ここからは、ツイッターでのfj197099さんの意見
引用開始
1907年1月1日、英外務省のエア・クロウ卿は台頭するドイツに対し
て英国は宥和すべきではないと説いた外交書簡がある。この文書が
、中国の台頭に直面する米国の外交政策を考慮する上で参考になる。

この文書で、ドイツの台頭が平和的なものであろうがなかろうが、
大切なのはドイツが継続的に大規模な海軍力を形成しつつあるとい
うことだと言う。
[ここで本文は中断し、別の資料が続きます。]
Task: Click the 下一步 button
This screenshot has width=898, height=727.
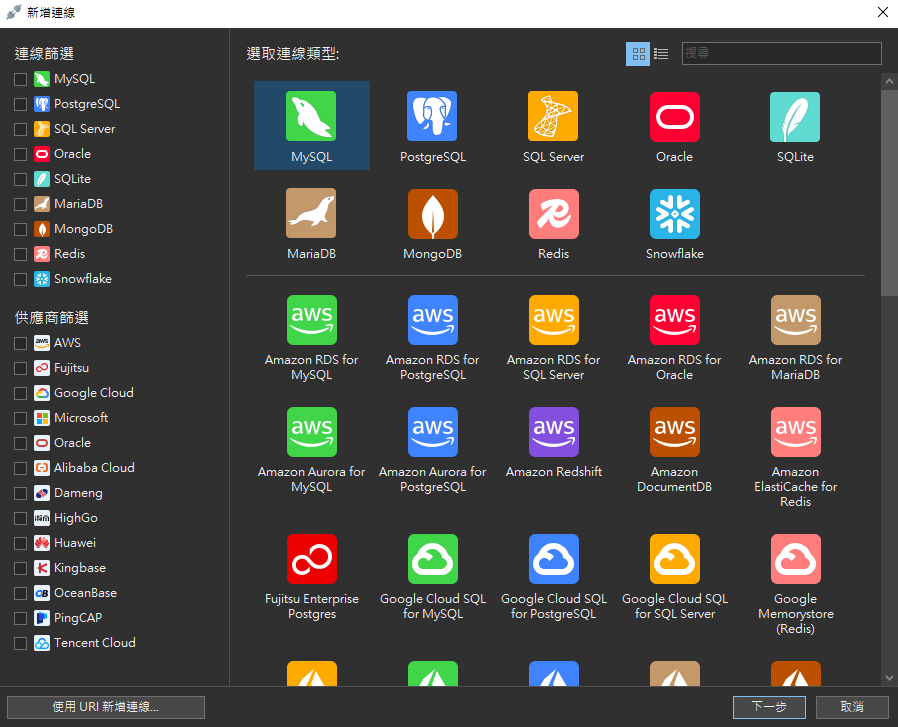Action: (768, 707)
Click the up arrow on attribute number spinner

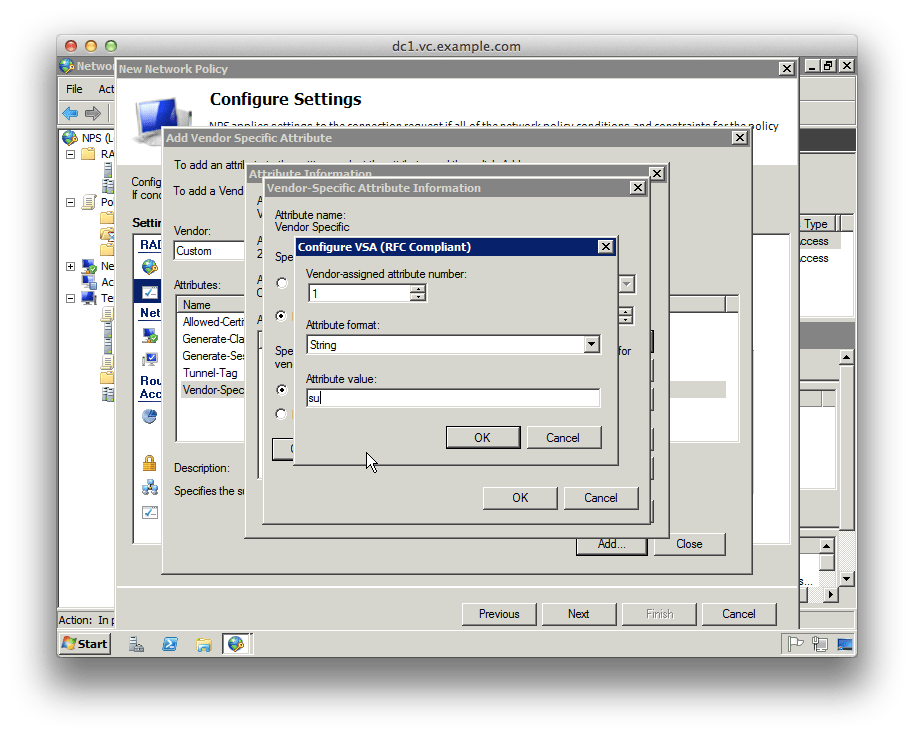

そしてそれはドイツの意図に関係なく能力面から
英国にとって脅威となるものだから、英国はドイツとの宥和を試み
るべきでないと言うのだ。

クロウ卿の発想は今日的には攻撃的リアリズムの発想と呼ぶべきも
ので、国家間の不確実性が極めて大きい時に成立する思考なのであ
るが、英国を米国に、ドイツを中国に置き換えればこの覚書の提言
は今日に米中関係にもすっぽりと当てはまる。
引用終了

そして、米政権内でも議論が起こっている。政権内で一貫して中国
への和解や譲歩を説くグループは「叩頭派」と呼ばれ、スタインバ
ーグ国務副長官、ベーダー国家安全保障会議アジア部長、中央情報
局(CIA)の実務者たちが主体という。

反対に、中国の対米態度に反発し、現実的で強固な対中政策を求め
るグループは「失望派」と呼ばれ、クリントン国務長官、パネタ
CIA長官、キャンベル国務次官補、グレグソン国防次官補らがい
る。ゲーツ国防長官も「失望派」に傾いているとされる。

宥和政策である和解や譲歩によるアプローチの失敗が明確になって
いる。このため、徐々に米政権内で「失望派」が力を持ち始めて、
オバマ大統領の11月のアジア訪問で中国に立ち寄らないことにな
ったようだ。政権内でのクリントン国務長官の位置が大きくUPし
ているようだ。このため、次期大統領選挙で、クリントンを副大統
領にするべきということになる。

中国も胡主席を来年春に訪米させるようであり、対米政策を見直し
始めるようであるが、保守的な太子党が次期政権を握るため、軍部
が、どう出るか不明である。米中関係は一層難しくなることだけは
間違えない。

さあ、どうなりますか??
今後も見ていく必要がある。日本は米中の動向を見ていくしかない
。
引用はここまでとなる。